(Excerpted text Opens)
I cannot tell you the exact date, but the trial of Mile Mrksic, Veselin Sljivancanin and Miroslav Radic is expected to start at the beginning of or in mid-2005 if there are no problems, Judge Carmel Agius said.
Asked by the judge if they had any comment on prison conditions or any health problems, Mrksic and Radic said they had no objections and that they were feeling well, while Sljivancanin said that he was not feeling well and that he would like the trial to start as soon as possible so that the truth could come out to light.
The three officers are accused of involvement in "a joint criminal enterprise" the aim of which was to expel the Croats and other non-Serbs present in the Vukovar hospital after the town fell to the besieging Yugoslav army and rebel Serb forces on November 19, 1991. It resulted in the execution of at least 264 Croats and other non-Serbs, including women and the elderly, on the Ovcara farm outside Vukovar.
The indictment says that Yugoslav army forces commanded by Mrksic, Radic and Sljivancanin took about 300 prisoners out of the hospital and transferred them to Ovcara, where they handed them over to members of the Serb Territorial Defence knowing that they would be executed.
The three are charged with eight counts of persecutions on political, religious and racial grounds, extermination, murder, torture, inhumane acts and cruel treatment, which qualify as crimes against humanity and violations of the laws and customs of war.
General Mrksic was commander-in-chief of the army of the self-styled Republic of Serb Krajina; he surrendered to the ICTY on May 15, 2002. Colonel Sljivancanin was arrested in a police raid in Belgrade on June 13, 2003, while Captain Radic was arrested in Serbia on April 21, 2003.
(Excerpted text Closes)
(Given data Opens)
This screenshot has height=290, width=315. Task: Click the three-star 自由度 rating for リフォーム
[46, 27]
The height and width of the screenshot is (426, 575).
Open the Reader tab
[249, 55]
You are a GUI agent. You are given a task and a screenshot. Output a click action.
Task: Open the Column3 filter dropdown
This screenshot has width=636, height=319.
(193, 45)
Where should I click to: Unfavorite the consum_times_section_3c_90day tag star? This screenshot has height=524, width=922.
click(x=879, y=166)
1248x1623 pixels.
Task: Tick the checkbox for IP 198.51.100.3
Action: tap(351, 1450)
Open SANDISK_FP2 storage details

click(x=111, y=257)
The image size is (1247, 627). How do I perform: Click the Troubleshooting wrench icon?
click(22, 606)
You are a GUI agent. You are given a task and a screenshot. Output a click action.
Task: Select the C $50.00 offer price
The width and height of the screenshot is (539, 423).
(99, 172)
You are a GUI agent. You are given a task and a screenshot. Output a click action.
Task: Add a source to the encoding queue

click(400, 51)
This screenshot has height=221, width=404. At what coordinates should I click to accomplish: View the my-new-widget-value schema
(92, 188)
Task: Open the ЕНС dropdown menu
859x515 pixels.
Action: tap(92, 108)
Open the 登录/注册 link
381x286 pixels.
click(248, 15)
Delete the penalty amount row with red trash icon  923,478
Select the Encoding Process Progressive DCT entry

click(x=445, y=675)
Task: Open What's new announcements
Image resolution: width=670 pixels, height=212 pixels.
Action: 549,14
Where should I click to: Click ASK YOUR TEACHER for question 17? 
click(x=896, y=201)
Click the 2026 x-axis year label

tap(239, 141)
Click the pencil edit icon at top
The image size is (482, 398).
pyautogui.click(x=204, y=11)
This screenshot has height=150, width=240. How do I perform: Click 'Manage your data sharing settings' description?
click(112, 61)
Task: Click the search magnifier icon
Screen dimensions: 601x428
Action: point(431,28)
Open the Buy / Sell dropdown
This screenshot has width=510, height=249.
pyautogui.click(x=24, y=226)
(Given data Closes)
» Task details
In the report on the Vukovar hospital trial, why did Sljivancanin say he wanted the trial to begin as soon as possible? Answer in one to three sentences.

» Output of the exercise
Sljivancanin said he wanted the trial to start as soon as possible so that the truth could come out to light.